Para Márcia Carneiro, estudiosa
do integralismo brasileiro, ser de direita passou a ser atrativo ao jovem no
momento em que a divulgação de tais mensagens nas redes sociais ganhou aspectos
modernos. “Estar incluído em um grupo que acolha suas raivas, recalques e
intolerâncias faz-lhes sentir confortáveis em um mundo que a abertura de
oportunidades fere as suas arrogâncias.”Filhos de uma “velha classe média que
se recusa a compartilhar os ganhos econômicos e sociais com a nova classe
média”, esses jovens não teriam mais receio de se assumir como de direita.
Antes, diante da negação do PT no governo, orgulham-se disso.
Mas a direita também lê em papel:
são livros repletos de preconceitos e distorções históricas, comuns desde que o
PT chegou ao poder com Lula, rapidamente resenhados nos redutos conservadores
da mídia. Um expoente dessa literatura é Leandro Narloch, fenômeno de vendas
com seus “guias politicamente incorretos” que vertem para o senso comum a
história do Brasil e da América Latina. Teria ele encontrado um nicho carente
na direita juventil? “Acho que sim, muita gente percebeu que os leitores estão
cansados de lugares-comuns da esquerda”, diz.
A biblioteca virtual do “Cons” amplia a lista. Há desde livros do economista
Rodrigo Constantino (de Privatize Já) ao Orvil da FAB; de Os Dez Princípios
Conservadores, de Russel Kirk, a Rompendo o Silêncio, do coronel Carlos Alberto
Brilhante Ustra. No hall de referências nativas há ainda “acadêmicos” como os
filósofos Luis Pondé e Denis Rosenfield e os jornalistas Olavo de Carvalho e
Reinaldo Azevedo.

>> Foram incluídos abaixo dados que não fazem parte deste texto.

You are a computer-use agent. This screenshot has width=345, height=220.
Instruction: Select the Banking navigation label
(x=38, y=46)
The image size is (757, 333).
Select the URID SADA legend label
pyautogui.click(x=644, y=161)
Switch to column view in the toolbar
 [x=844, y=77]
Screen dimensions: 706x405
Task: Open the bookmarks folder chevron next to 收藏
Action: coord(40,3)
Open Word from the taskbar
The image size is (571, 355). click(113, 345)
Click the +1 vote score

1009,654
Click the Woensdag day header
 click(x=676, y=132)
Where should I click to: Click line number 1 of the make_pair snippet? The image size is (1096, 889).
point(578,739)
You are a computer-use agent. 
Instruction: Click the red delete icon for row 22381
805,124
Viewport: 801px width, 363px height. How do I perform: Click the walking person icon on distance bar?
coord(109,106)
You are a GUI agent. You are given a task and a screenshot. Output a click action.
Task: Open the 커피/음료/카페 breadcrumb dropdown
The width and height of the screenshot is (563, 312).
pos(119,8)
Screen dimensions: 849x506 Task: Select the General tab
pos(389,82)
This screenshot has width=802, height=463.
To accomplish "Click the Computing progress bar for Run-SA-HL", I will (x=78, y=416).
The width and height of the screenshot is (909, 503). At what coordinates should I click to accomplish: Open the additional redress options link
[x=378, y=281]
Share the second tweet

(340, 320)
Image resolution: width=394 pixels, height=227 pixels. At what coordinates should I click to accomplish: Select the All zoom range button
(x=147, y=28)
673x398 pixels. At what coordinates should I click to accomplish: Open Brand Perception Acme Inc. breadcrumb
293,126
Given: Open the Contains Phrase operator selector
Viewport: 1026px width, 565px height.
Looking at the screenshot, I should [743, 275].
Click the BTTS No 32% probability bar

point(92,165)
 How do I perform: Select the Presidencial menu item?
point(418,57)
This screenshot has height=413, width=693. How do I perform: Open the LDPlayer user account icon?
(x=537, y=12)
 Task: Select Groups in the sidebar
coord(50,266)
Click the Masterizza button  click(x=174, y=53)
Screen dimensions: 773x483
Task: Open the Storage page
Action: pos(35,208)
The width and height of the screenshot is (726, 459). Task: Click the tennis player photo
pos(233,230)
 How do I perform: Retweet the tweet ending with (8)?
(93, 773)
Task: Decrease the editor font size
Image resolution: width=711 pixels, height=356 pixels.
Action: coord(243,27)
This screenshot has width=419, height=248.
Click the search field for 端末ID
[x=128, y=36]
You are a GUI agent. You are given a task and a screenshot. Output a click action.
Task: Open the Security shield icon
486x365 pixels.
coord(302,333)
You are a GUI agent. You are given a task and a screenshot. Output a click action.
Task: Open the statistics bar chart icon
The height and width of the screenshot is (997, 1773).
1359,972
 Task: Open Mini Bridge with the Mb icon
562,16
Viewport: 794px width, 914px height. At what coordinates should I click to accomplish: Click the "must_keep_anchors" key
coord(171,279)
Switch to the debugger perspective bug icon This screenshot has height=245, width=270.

São as inspirações de Cibele e tantos outros jovens.
Se o estardalhaço em torno da
nova Arena soa artificial, o pensamento por trás dela, não. “Seria preciso
discutir o que a refundação de um partido criado por um regime ditatorial diz
sobre a construção da memória da ditadura”, reflete a historiadora Samantha
Quadrat, da UFF.
Em um país que anistiou
torturadores, a memória coletiva escamoteou o fato de que a ditadura “tinha de
fato o apoio de parcelas significativas da sociedade”, que ainda hoje se
lembram com carinho do passado autoritário. A recuperação da sigla seria só um
exemplo. A historiadora, que pesquisou a juventude pinochetista no Chile dos
anos 1970, diz ser utópica a ideia de que todo jovem é progressista, em nenhum
lugar do mundo. “Não era assim em 1968, não é assim hoje.”